Provided records:
__________
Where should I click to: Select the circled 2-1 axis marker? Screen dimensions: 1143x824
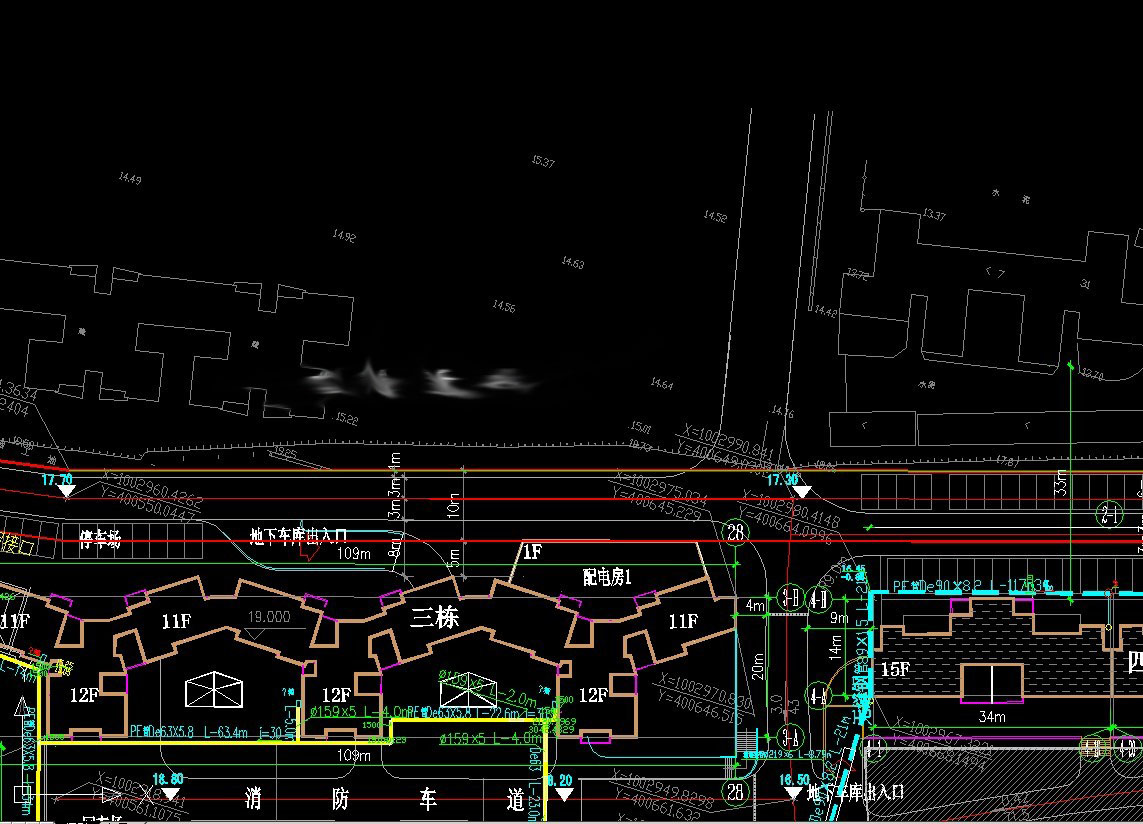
__________
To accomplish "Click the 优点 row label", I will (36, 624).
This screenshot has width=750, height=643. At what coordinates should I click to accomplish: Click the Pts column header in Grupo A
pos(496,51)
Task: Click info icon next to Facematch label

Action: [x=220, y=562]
__________
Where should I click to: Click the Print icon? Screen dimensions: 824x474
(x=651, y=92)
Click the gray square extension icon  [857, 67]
__________
Work task:
What is needed is a verbatim copy of every line in the records above from the one containing "Where should I click to: Click" down to the one containing "Click the gray", both included, and nothing more.

Your response:
Where should I click to: Click the Print icon? Screen dimensions: 824x474
(x=651, y=92)
Click the gray square extension icon  [857, 67]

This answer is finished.